• Work required:
Search the listing for the string "computer". Copy every line that has it.

• Working data:

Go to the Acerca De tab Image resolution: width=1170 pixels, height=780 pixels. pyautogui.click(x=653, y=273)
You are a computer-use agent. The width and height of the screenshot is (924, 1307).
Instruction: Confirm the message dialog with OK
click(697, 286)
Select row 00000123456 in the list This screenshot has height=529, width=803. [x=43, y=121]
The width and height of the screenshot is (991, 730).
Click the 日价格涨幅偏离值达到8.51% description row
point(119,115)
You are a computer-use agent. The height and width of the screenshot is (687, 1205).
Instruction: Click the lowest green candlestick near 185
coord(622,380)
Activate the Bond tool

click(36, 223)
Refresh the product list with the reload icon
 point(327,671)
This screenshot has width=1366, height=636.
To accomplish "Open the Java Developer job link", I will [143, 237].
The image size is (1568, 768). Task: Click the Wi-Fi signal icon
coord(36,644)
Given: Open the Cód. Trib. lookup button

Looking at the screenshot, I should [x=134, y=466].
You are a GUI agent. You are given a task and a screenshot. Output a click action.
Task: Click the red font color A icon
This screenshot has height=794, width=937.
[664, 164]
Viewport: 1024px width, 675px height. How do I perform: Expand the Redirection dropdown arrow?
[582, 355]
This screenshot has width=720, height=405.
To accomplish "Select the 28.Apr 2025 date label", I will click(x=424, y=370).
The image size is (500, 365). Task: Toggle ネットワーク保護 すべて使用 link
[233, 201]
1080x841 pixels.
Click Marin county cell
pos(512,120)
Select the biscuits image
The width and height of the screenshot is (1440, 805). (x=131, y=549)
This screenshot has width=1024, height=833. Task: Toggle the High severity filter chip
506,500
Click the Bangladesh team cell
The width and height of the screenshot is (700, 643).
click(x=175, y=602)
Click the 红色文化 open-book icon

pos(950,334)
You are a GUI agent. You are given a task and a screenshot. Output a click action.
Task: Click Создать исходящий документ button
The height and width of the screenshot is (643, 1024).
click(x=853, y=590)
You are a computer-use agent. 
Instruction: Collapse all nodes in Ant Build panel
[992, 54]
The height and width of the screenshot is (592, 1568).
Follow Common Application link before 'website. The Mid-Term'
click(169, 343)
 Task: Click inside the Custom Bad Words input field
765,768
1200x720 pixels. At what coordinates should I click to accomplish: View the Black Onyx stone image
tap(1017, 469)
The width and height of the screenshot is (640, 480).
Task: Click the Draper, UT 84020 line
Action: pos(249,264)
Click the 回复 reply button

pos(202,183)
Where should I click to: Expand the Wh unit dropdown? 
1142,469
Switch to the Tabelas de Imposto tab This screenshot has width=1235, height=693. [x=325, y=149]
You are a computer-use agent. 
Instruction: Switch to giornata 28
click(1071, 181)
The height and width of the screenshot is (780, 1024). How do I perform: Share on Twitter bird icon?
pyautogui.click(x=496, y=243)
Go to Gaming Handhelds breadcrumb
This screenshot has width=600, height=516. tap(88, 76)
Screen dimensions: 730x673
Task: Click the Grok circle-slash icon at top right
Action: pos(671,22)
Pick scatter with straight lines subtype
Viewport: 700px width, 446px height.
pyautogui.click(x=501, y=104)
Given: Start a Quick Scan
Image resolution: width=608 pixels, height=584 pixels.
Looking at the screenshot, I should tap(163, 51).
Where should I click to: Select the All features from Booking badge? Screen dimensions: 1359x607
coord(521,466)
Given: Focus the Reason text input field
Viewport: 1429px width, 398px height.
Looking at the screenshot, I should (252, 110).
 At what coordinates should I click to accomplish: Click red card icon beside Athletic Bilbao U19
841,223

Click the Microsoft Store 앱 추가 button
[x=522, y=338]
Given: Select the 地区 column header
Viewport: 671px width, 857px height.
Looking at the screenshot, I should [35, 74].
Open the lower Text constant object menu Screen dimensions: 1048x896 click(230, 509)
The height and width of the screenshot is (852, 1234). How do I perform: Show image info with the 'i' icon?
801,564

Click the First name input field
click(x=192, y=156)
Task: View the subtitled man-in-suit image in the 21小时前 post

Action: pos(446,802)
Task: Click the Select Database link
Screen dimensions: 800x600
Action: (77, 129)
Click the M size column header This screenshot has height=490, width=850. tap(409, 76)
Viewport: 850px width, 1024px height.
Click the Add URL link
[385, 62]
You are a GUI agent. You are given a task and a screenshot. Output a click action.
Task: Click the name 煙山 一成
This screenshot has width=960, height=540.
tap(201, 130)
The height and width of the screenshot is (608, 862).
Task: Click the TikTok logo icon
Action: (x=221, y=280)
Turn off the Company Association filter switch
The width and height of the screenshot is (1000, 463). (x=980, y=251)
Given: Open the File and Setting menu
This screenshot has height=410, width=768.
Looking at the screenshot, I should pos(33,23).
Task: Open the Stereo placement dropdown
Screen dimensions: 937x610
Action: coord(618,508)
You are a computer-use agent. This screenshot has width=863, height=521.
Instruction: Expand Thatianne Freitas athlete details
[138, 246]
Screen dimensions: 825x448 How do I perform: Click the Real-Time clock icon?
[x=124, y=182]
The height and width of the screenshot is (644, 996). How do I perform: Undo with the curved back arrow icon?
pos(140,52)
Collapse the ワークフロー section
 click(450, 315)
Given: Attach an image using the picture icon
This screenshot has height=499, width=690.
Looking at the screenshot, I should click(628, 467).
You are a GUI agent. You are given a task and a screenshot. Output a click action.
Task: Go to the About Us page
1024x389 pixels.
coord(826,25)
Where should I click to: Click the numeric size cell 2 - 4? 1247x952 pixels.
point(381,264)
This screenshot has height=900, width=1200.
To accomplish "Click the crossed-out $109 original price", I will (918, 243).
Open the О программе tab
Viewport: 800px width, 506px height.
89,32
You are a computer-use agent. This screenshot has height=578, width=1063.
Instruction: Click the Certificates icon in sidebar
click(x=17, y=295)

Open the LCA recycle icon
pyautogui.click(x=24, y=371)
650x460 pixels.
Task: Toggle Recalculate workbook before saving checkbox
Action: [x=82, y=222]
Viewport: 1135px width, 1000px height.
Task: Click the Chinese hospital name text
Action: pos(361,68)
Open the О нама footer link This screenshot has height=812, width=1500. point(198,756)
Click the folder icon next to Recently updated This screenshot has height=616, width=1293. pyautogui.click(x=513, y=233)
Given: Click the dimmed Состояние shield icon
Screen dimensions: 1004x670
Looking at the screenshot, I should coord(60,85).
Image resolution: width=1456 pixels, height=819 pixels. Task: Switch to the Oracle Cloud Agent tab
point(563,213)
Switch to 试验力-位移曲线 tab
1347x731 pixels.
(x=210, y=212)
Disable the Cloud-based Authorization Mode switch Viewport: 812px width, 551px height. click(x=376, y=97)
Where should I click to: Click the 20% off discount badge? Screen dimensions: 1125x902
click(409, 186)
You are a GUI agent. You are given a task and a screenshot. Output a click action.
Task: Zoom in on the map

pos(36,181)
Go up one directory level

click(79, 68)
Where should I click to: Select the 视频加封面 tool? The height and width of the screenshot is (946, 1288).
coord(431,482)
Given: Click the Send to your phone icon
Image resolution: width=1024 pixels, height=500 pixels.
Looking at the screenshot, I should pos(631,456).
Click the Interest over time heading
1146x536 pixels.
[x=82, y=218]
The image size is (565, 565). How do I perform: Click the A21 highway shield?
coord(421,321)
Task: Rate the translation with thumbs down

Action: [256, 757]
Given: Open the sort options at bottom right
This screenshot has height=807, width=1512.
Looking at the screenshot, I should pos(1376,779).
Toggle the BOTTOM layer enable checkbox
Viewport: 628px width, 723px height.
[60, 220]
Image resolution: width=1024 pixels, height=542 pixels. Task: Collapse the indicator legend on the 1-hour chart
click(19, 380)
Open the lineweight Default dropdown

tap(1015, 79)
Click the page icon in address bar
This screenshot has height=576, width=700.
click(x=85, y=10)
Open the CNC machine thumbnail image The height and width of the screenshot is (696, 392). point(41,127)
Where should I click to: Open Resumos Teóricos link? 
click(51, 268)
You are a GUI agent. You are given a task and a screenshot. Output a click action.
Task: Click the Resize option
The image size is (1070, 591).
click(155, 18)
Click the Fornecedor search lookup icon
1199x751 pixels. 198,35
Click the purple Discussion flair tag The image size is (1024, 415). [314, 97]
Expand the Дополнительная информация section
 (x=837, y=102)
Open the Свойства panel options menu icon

• Problem solution:
You are a computer-use agent. The width and height of the screenshot is (924, 1307).
You are a computer-use agent. The height and width of the screenshot is (687, 1205).
You are a computer-use agent. 
You are a computer-use agent. 
You are a computer-use agent. This screenshot has width=863, height=521.
You are a computer-use agent. This screenshot has height=578, width=1063.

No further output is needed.